Decoding a bitString using Huffman code table Java

1.4k views Asked by At

The goal is to convert a bitString into a plain text using Huffman code table,

r=000
h=001
o=01
w=100
d=1010
e=1011
l=11

I stored the Huffman code table in two different String[] arrays:

String[] ch = {"r", "h", "o", "w", "d", "e", "l"};
String[] b = {"000", "001", "01", "100", "1010", "1011", "11"};

According to the Huffman code table, the following bitString is equivalent to the string "helloworld".

String bits = "001101111110110001000111010";

Now I want to loop through each set of bits in order to match up its corresponding character:

StringBuilder sb = new StringBuilder();

for(int i = 0; i < bits.length(); i++) {
    if(bits.substring(0, b[i].length()).equals(b[i])) {
        sb.append(ch[i]);
        bits = bits.substring(b[i].length());
    }
}

The problem here is that each time a match is found, I cannot find the way to "reset" the loop and go back to b[0] so I could check b[i] back from the beginning.

1

There are 1 answers

0
Lothar On

You need to read in the source data "bit" by "bit" and check every time if it now is a valid huffman code. Instead of arrays I suggest using a Map (alternatively you can set up a tree-structure and walk though it step by step), otherwise the performance becomes really slow because you have to go through the whole array for every single bit most of the time.

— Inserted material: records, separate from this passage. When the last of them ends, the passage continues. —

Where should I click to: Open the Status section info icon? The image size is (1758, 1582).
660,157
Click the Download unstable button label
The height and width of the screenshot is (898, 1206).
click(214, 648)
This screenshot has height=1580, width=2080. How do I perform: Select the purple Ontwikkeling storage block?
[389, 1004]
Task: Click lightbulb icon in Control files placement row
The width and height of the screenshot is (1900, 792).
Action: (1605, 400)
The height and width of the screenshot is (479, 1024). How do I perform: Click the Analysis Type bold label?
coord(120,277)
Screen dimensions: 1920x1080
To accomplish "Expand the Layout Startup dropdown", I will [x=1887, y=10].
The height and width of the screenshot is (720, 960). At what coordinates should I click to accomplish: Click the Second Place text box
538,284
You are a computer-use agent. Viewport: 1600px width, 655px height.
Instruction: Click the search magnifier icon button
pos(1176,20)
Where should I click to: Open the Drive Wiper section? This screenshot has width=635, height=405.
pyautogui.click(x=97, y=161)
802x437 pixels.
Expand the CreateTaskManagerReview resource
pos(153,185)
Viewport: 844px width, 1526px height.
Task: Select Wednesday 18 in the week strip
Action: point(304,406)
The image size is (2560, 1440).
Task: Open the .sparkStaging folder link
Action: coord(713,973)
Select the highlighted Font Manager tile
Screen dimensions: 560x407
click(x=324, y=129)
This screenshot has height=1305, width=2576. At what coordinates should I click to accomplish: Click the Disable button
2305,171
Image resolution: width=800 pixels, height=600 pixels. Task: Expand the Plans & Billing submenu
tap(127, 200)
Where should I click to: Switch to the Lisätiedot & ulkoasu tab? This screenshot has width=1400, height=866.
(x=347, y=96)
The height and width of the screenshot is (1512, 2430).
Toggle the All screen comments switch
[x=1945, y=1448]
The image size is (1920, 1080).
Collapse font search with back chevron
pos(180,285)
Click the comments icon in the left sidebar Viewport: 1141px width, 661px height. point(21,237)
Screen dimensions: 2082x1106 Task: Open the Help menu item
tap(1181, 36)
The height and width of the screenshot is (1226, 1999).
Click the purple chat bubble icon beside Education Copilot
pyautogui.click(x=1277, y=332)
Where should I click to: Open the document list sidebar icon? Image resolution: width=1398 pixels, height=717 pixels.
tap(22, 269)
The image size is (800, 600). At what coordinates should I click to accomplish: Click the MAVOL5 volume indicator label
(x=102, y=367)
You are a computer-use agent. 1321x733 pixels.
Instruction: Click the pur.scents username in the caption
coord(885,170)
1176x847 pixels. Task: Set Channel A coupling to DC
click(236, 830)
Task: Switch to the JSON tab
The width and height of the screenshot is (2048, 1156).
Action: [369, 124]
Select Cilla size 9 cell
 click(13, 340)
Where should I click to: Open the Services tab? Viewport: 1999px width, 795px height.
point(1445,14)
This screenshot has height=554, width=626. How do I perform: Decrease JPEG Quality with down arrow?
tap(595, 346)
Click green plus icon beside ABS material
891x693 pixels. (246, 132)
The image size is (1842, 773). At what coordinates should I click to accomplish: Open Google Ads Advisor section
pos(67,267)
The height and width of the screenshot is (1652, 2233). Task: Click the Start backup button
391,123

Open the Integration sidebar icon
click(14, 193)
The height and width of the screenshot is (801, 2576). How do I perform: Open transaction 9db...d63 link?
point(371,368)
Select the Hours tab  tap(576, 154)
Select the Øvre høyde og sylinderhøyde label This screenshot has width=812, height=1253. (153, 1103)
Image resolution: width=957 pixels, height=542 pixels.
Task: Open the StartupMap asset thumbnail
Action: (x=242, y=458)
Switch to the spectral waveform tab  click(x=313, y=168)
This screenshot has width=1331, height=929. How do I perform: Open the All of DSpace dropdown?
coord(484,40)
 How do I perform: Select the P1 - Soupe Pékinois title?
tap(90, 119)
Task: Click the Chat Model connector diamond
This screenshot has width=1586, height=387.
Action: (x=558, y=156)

Here is an example using your huffman code table:

import java.util.HashMap;


public class HuffmanDecoder {
    private static HashMap<String, String> huffMap = new HashMap<>();

    static {
        huffMap.put("000", "r");
        huffMap.put("001", "h");
        huffMap.put("01", "o");
        huffMap.put("100", "w");
        huffMap.put("1010", "d");
        huffMap.put("1011", "e");
        huffMap.put("11", "l");
    }

    public final static void main(String[] args) {
        char[] bits = "001101111110110001000111010".toCharArray();

        StringBuffer result = new StringBuffer();
        StringBuffer temp = new StringBuffer();
        for (int i = 0; i < bits.length; i++) {
            temp.append(bits[i]);
            String val = huffMap.get(temp.toString());
            if (val == null) {
                continue;
            }
            result.append(val);
            temp.setLength(0);
        }

        System.out.println(result);
    }
}

As soon as a valid code is found, the corresponding decoded value is added to the result-buffer and the temporary buffer is resetted. What's missing is some error handling when receiving data that doesn't lead to a valid code value but the implementation of that is dependend of the actual code, e.g. for SFF-data (fax images), the decoder continues reading until it reaches the end-of-line-marker.